DESCRIPTION OF THE TASK. Look through the records below and collect all lines that hold the string "computer".

DATA RECORDS.
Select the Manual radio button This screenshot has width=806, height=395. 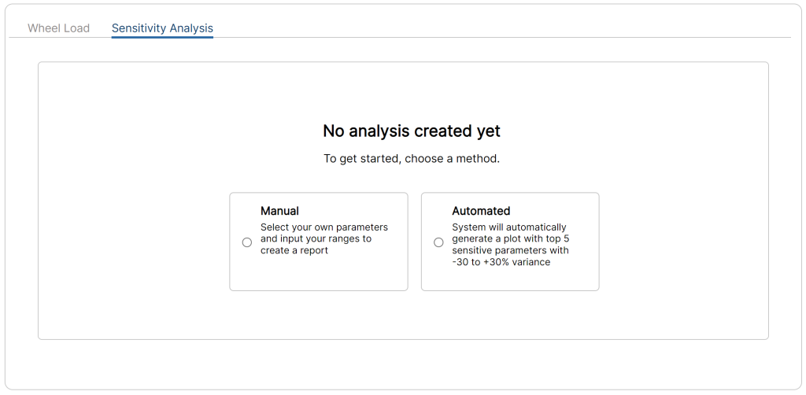coord(246,242)
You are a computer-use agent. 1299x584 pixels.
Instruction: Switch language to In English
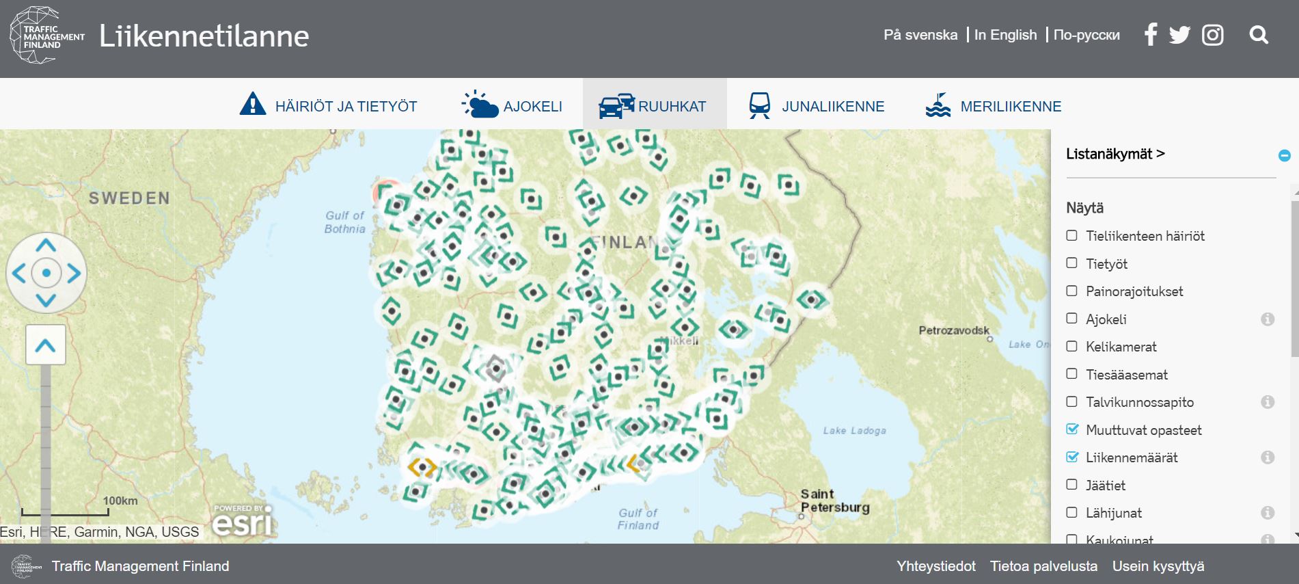1005,35

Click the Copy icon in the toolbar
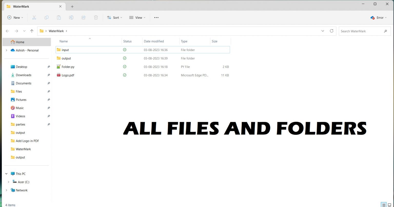[46, 17]

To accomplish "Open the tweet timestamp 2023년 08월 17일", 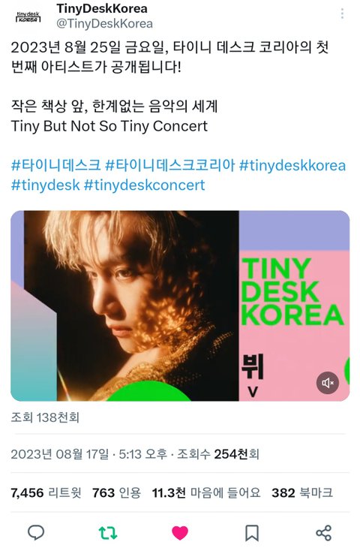I will tap(60, 454).
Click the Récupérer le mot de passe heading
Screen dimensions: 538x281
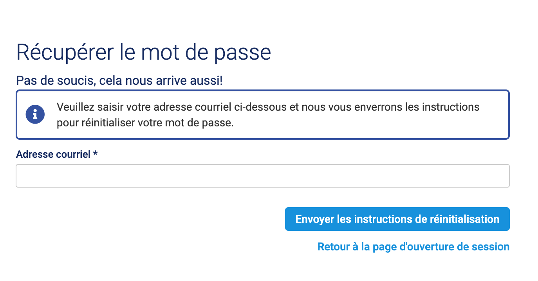pos(144,53)
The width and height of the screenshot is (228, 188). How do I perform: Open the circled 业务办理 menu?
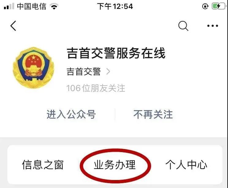115,165
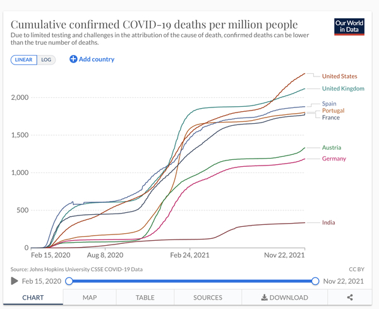Open the SOURCES tab
Screen dimensions: 379x309
(x=207, y=297)
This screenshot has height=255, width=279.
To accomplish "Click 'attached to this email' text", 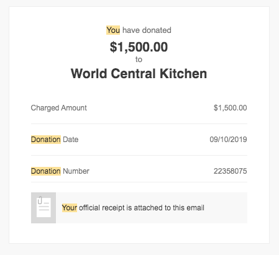I will [x=169, y=208].
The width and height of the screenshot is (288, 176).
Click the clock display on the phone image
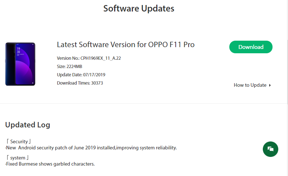18,50
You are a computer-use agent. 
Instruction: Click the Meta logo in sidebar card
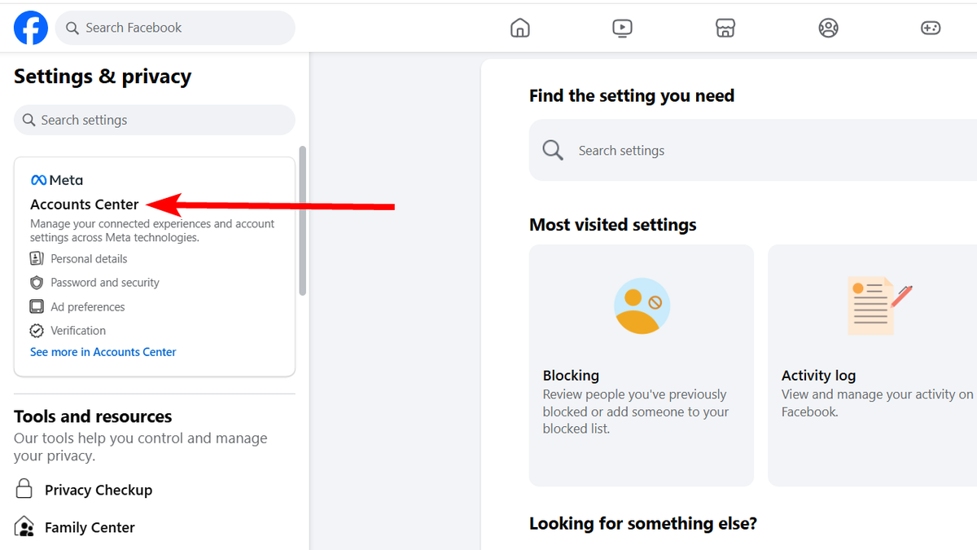click(x=56, y=179)
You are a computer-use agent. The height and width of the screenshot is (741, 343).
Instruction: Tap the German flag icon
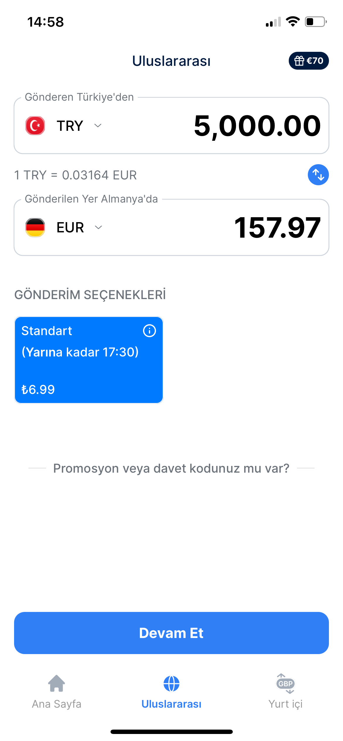(x=35, y=227)
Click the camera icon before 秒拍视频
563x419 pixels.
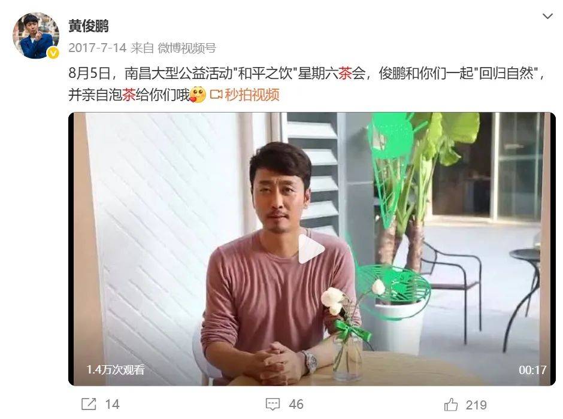click(216, 95)
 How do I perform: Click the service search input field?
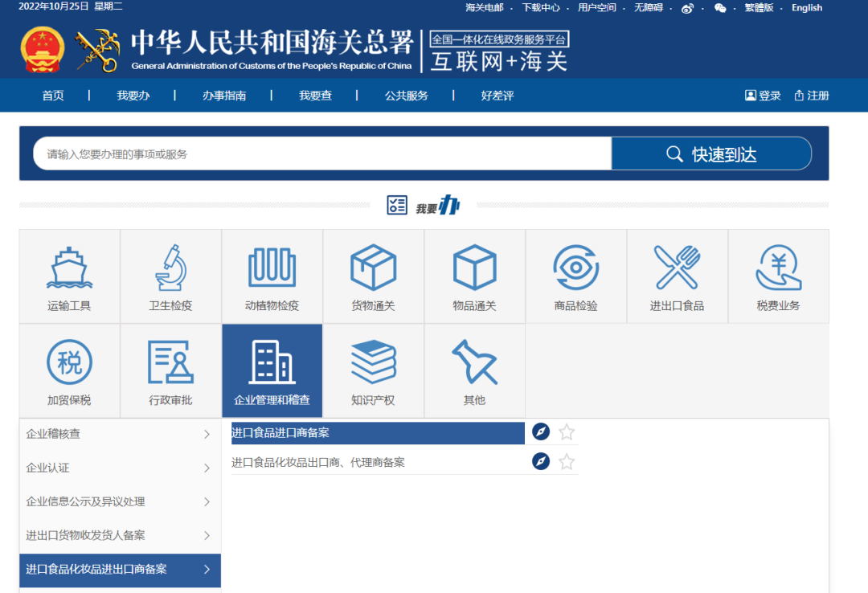click(x=321, y=153)
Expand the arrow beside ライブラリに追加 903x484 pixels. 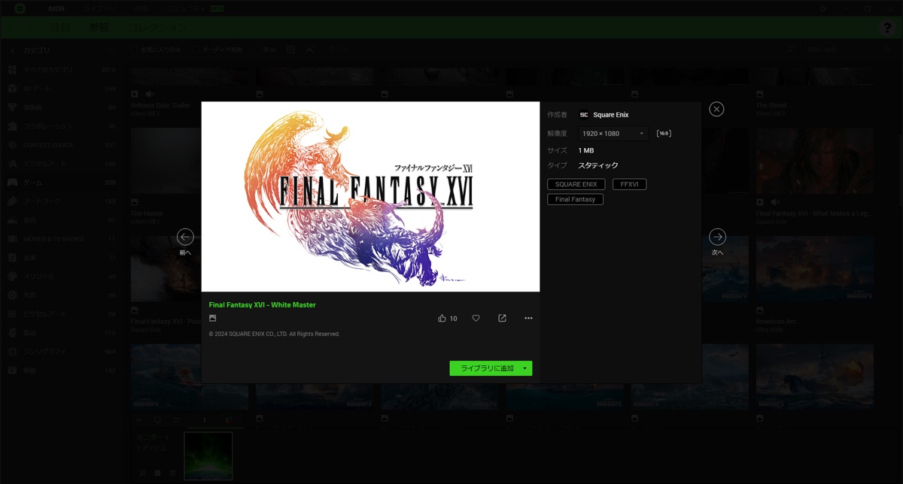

ANSWER TO THIS EXERCISE.
You are a computer-use agent. 1299x584 pixels.
You are a computer-use agent. 
You are a computer-use agent. The height and width of the screenshot is (741, 343).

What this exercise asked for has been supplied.